Research in the Physiology department combines the strengths of reductionist and holistic approaches. It encompasses studies on single cells, isolated tissues and organs, whole animals and humans. There is emphasis on the classical physiological approach of recording analog signals in real time, be it from cells, tissues, animals or humans.

Analog signals:

A well-equipped Patch-clamp laboratory is the pride of the department. MD students in Physiology routinely train in Patch-clamp techniques. Research in the patch-clamp lab involves recording of currents from rat cardiomyocytes and recording of currents and cell capacitance from bovine or ovine chondrocytes.

Studies on autonomic function in humans are being done in a Clinical Physiology laboratory where ECG and respiration are recorded with a BIOPAC data acquisition system. A state of the art Data Acquisition system built by the Biomedical engineering dept at CMC (CMC DAQ) is being used by most labs in the Physiology department for recording analog signals in real time. Most transducers and accessories that go with the CMC DAQ are also built in-house.

CMC DAQ is used for the following:

Recording of force of contraction of muscle (cardiac, skeletal or smooth) using a force-transducer
Recording of monophasic action potentials in isolated rat heart using contact electrodes
Recording of transepithelial potential difference (in open circuit conditions) and currents under voltage-clamp in isolated epithelial tissue like intestinal mucosa

In vivo recording of the following parameters in anaesthetized rats:

Arterial blood pressure with a transducer placed in the femoral or carotid artery


Respiratory movements

Translational research:

There is a well-equipped cell-culture laboratory. Current research pertains to autologous transplantation of chondrocytes, culture of stem cells derived from various sources and transformation to cells of interest. Immunocytochemical and flow cytometric techniques are employed to identify phenotype of cells in culture.

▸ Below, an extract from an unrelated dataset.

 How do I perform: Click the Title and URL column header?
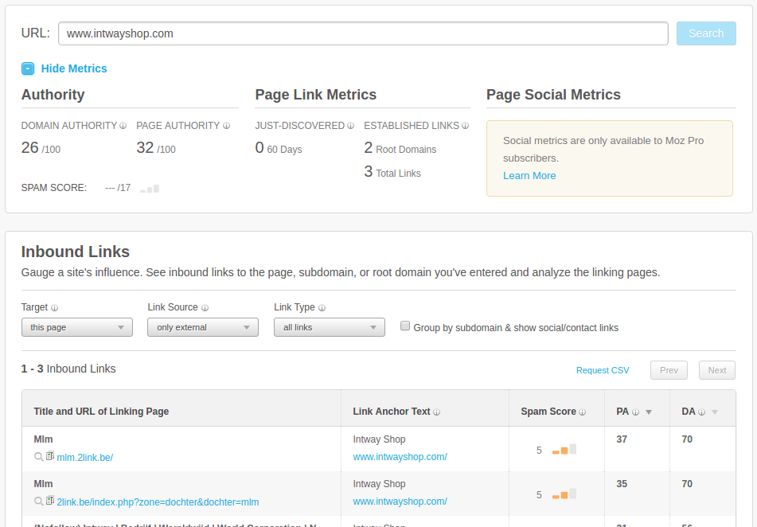pos(101,412)
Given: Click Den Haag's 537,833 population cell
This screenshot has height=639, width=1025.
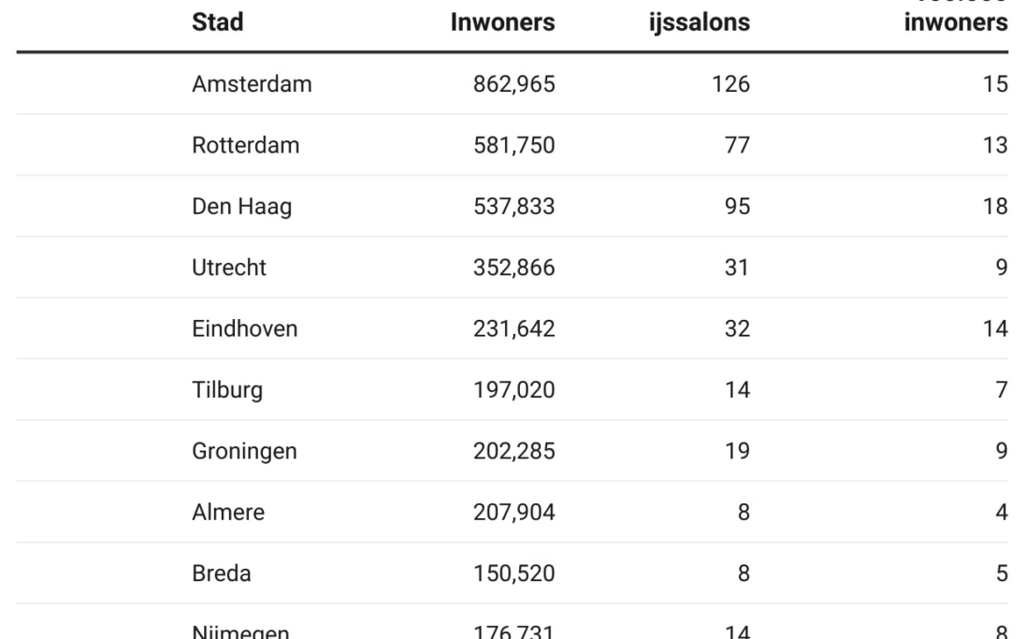Looking at the screenshot, I should pos(513,206).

Collagen II which can be used as a scaffold for cell-culture especially of chondrocytes is being isolated from chick sterna and is available as lyophilized powder. Interested researchers may contact us for supply of collagen II.

Drug discovery:

There is a phytochemistry laboratory enabling isolation of different compounds from plant sources. While manual chromatographic techniques like partition chromatography, thin layer chromatography and column chromatography are being used currently, we expect to acquire preparatory HPLC equipment soon. Patch-clamp and tissue-based studies are employed to screen plant extracts for channel modulation.